Markets for new culinary experiences and to find cultural authenticity, operating on a human scale without sophisticated technology, middlemen or advertising.  In the west we eat the chicken or the egg.  In Asia one of the most delicious market foods, “baloot” are fertilized eggs that are boiled after fifteen days of incubation – or about five days before the embryo matures and hatches. 

As I move through the market each vendor’s stall is like a different stage set presenting itself, a series of never ending events.  It is a moment, more than a place that exudes continuity. A quality where elements of the past and the present continue to meet. My senses sparkle. Understanding the nature of food, what’s in it and where it comes from is to touch the earth, and be a conscious consumer.
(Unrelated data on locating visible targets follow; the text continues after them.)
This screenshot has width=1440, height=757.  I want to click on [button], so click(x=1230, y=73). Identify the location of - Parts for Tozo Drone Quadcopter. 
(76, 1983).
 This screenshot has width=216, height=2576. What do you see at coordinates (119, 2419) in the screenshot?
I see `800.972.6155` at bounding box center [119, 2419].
Watching a blood-spattered man deftly remove cow brains with an axe from a pile of heads delivered fresh every morning is a humbling and healthy ecological reality. The scene is not nearly as exotic, or unnatural, to me as drugged-up feedlot fed meat disguised in perfectly cut uniform morsels packaged in plastic and displayed in glass cages. 

Markets are not just symbolic of what the world is

losing to globalization, which moves the world’s economies, and ecological and cultural systems away from diversity and sustainable development towards more instability and insecurity.  They are the alternative to it. A commitment to personal and local exchange is part of the solution to the problems symptomized by alienation from our lands and our cultures, unemployment and lack of social direction, soulless ness in our cities and individual anomie.